Reportage. Air raids have forced the population to abandon social distancing, and in recent days Gaza health authorities had predicted a surge of infections, which occurred just as expected.

In Gaza, the shadow of COVID hangs over a stalled reconstruction

“There are transformers that have been completely destroyed (by airstrikes), and our workers are doing what they can to repair the power grid. But the main problem remains industrial diesel fuel. We don’t have enough to run the plant at full capacity.”

On Monday, in an interview on Shaab Radio, engineer Mohammed Thabet explained some of the many problems that Gedco, Gaza’s electricity company, is facing every day, trying to distribute as much energy as possible to the population. There is little available: 3-4 hours a day. And more energy is needed now in Gaza than ever before, to repair the damage to the infrastructure, to keep the sewage treatment plants running and to help hospitals conserve fuel supplies for the autonomous generators.

The list of priorities is long, and those who go through it usually accompany it with the word “reconstruction,” which is on everyone’s lips in the aftermath of the escalation between Israel and Hamas. But this time too, as has been the case after the other major Israeli military offensives against Gaza—in 2008, 2012, 2014—“reconstruction” remains only an idea. The richest countries promise funds knowing that they will not actually send them. They would like Hamas to suddenly vanish, but the Islamic movement is still there, in power in Gaza. And everything remains at a standstill.

In 2009, in the months following the first Israeli war in Gaza (“Operation Cast Lead”), international donors pledged $4.5 billion to support the Palestinian economy and the reconstruction of the Gaza Strip. Almost nothing came of it. In October 2014, a few months after the end of the “Operation Protective Edge” offensive, the same international donors said they were ready to make $5.4 billion available. Three years later, only $194 million of the promised billions had been disbursed, and the Palestinians have rebuilt what they could on their own.

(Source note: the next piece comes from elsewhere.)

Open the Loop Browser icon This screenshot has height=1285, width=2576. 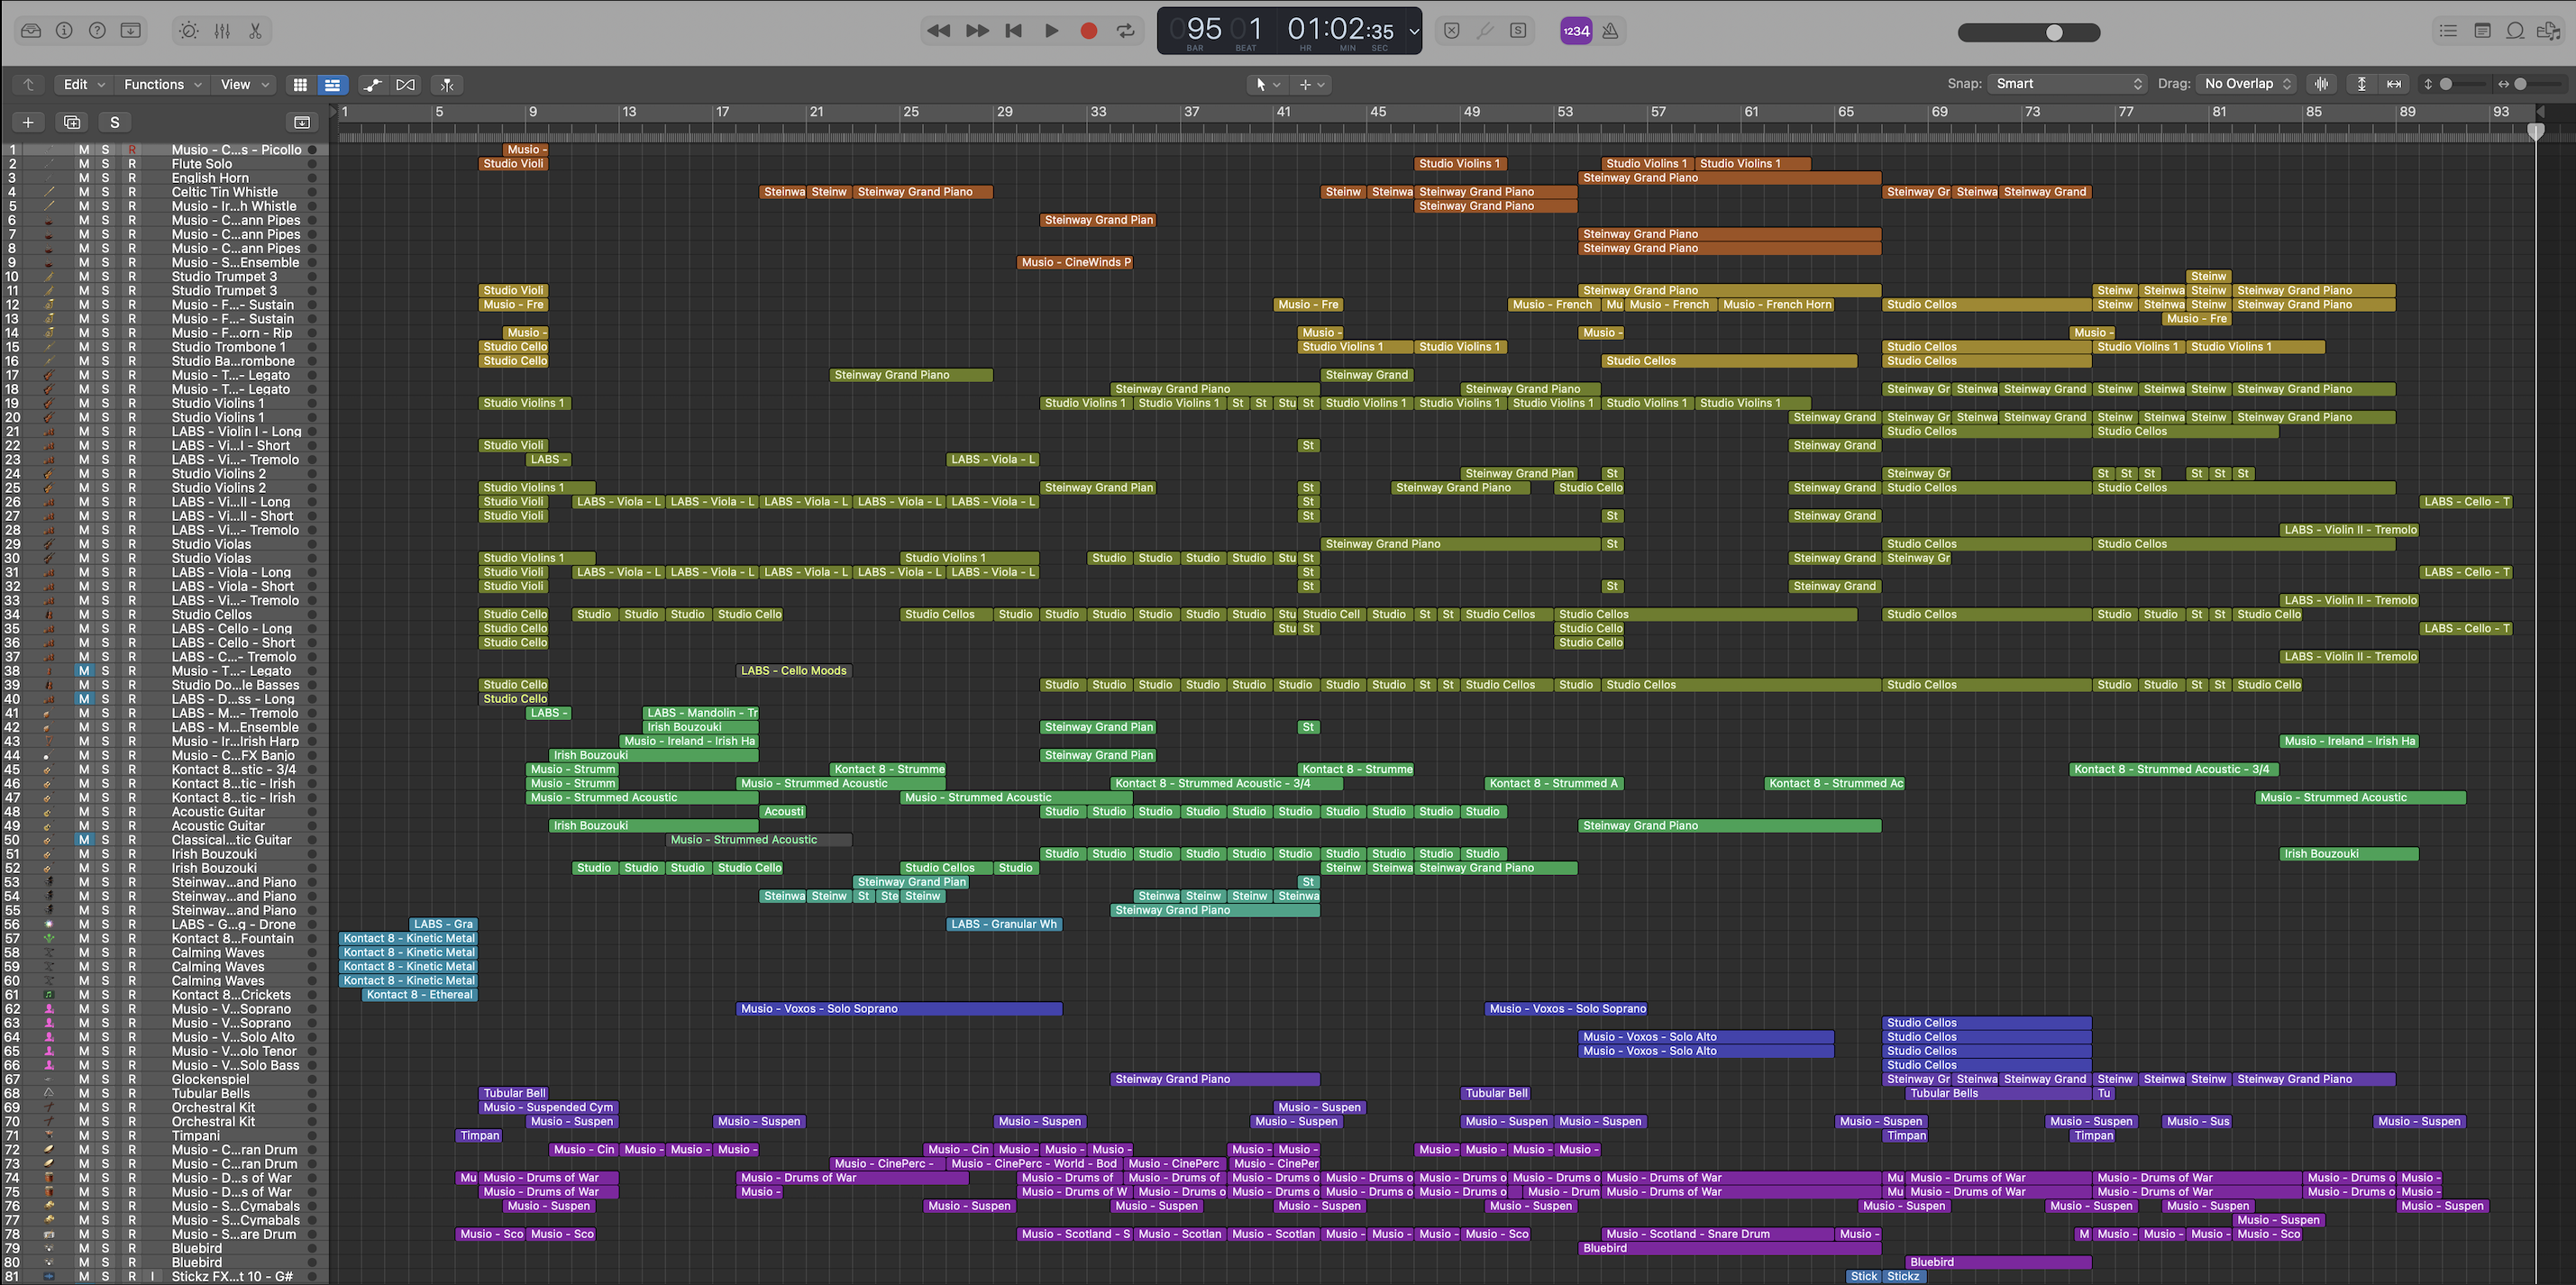coord(2515,31)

The same situation is occurring now. Donors don’t feel protected enough by a non-binding cease-fire, they’re finding it hard to intervene while the Palestinians are divided and ruled by two rival parties (Fatah and Hamas), and, most of all, they dare not ignore Israel’s ban on cooperation with the Islamic movement’s officials in reconstruction projects. For years, Israel has restricted the entry of reconstruction materials into Gaza, because, it claims, they would be used by Hamas to build underground tunnels. An UNDP report states that in 2017, from the $602 million allocated to revitalize the productive sector in Gaza, only $16 million was spent, due to the very strict conditions imposed by Israel.

In the background of the “post-war” situation, there is also the COVID emergency, now forgotten, even though the pandemic in Gaza was a topic of concern during the days of the Israeli raids due to the damage suffered by the Hala al-Shawa health center, a vaccination site and the main laboratory for the testing of swabs, and the killing in an air raid of Dr. Ayman Abu Alouf, responsible for anti-COVID measures in the Strip.

Nevertheless, the coronavirus continues to circulate in the Occupied Palestinian Territories. And while in the West Bank there have been fewer positive cases and few deaths for the past month, in Gaza there was a boom in infections just before the military escalation that filled up the few intensive care units available in hospitals.

Air raids have forced the population to abandon social distancing, and in recent days Gaza health authorities had predicted a surge of infections, which occurred just as expected. Of the Palestinians who have tested positive in the last week, 84% were in Gaza and 16% in the West Bank. The World Health Organization puts Gaza’s positivity rate at 25% of tests, compared to 5% in the West Bank. Mortality has risen to 3.4%.

Vaccines have been, and remain, a mirage, even as there are a few more vials arriving compared to the past months. In recent days, UNICEF has delivered 9,600 doses of AstraZeneca vaccine in Gaza, and in the previous week, 20,000 doses of the Sinopharm vaccine had entered the Strip, along with 46,800 Pfizer doses. 486,900 doses of vaccines have been shipped to the West Bank and 196,500 to Gaza, and over 300,000 West Bank residents have been vaccinated, but only 39,937 in Gaza. In total, just 7% of Palestinians have been vaccinated. In Israel, about 60% of the 9.3 million inhabitants have received two doses.